Near-primary melt compositions (i.e., in equilibrium with >Fo₈₈ olivine) are rare in arc systems. Yet, such melts provide essential views of mantle-derived melts, without further modification by fractional crystallization or other crustal processes, and reveal the diversity of melt compositions that exist in the arc mantle wedge. This study presents new measurements of naturally glassy, near-primary olivine-hosted melt inclusions from one dredge of Evita seamount (SS07/2008 NLD-02) in the southern Vanuatu arc system. Two distinct basalt types were identified in hand sample upon collection, based on contrasting phenocryst assemblage. We selected melt inclusions from each type and determined major elements and sulfur by EMP, H₂O and CO₂ by FTIR, trace elements by LA-ICP-MS, and Fe³⁺/∑Fe ratios by XANES. Melt inclusions from both lava types show equilibrium with ≥Fo₈₈ olivine, consistent with host olivine compositions, and thus are near-primary melt compositions.
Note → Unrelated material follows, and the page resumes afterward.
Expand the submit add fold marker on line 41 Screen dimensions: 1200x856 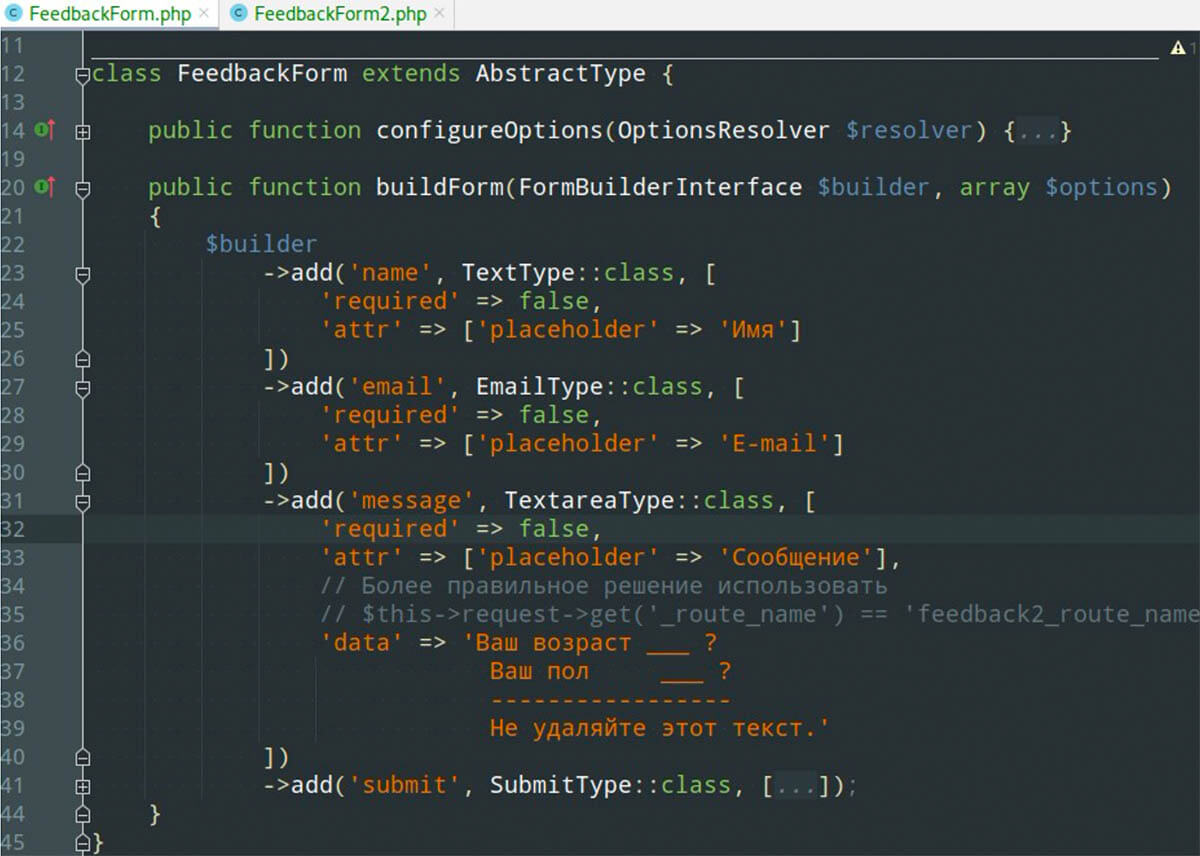tap(84, 785)
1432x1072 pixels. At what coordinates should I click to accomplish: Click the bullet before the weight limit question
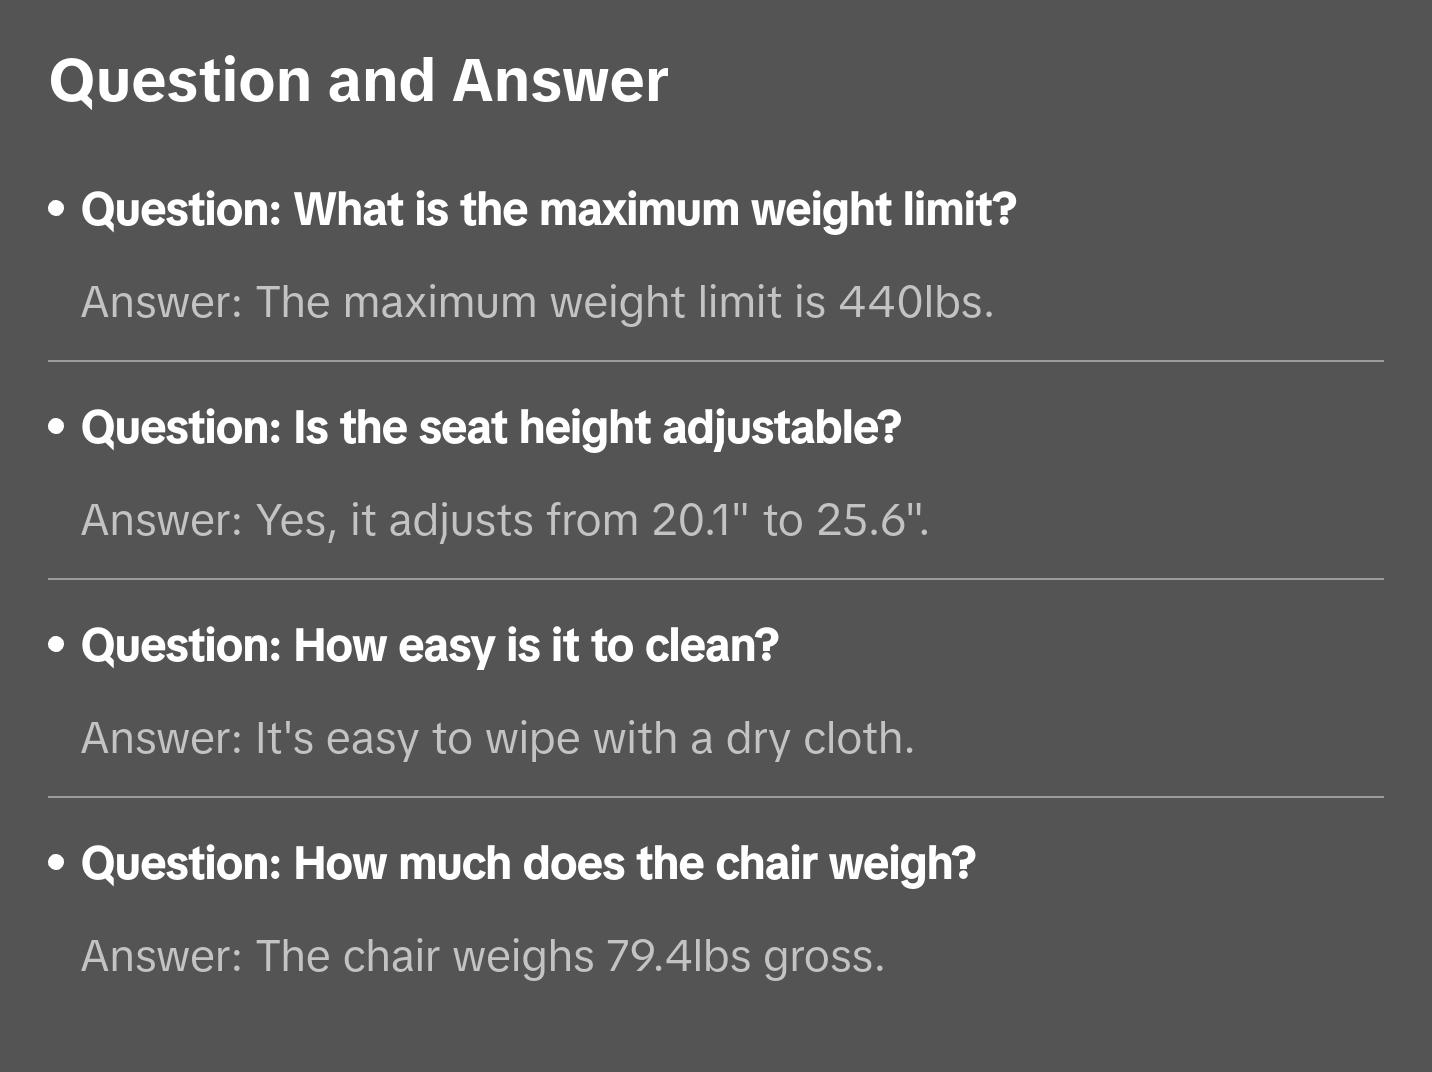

Both have high Mg# (>65), and are basalt to basaltic andesite (49-55 wt% SiO₂). Samples from Type 1 show relatively flat REE patterns, classic high Ba/Th ratios, and positive anomalies in Pb and Sr. In contrast, samples from Type 2 exhibit steeply sloped REE patterns with strong depletions in the HREE that suggest garnet in the source lithology for these magmas. The slab surface temperature (SST) was calculated from H₂O/Ce data; Type 1 SST shows temperatures comparable to global arcs (~781°C), while Type 2 SST is the hottest yet constrained by this method (~1041°C). Volatile analysis reveals that both lava types have had some degassing of H₂O with CO₂, and give minimum H₂O contents of each magma: ~3 wt.% for Type 1, ~2.5 wt.% for Type 2. XANES analysis shows that Type 1 samples have Fe³⁺/∑Fe ratios similar to global arc basalts (~0.23), while Type 2 samples have Fe³⁺/∑Fe ratios that are among the highest measured in natural terrestrial glasses (~0.34), and have much higher concentrations of S. A global correlation between H₂O and Fe³⁺/∑Fe ratio suggests an oxidized, H₂O-rich component is common to most arcs. The Type 1 magma conforms to this global trend, but Type 2 does not. Despite its highly oxidized condition and high sulfur content, Type 2 is too dry to be the end-member component that appears to be delivering oxidation to most global arc magmas.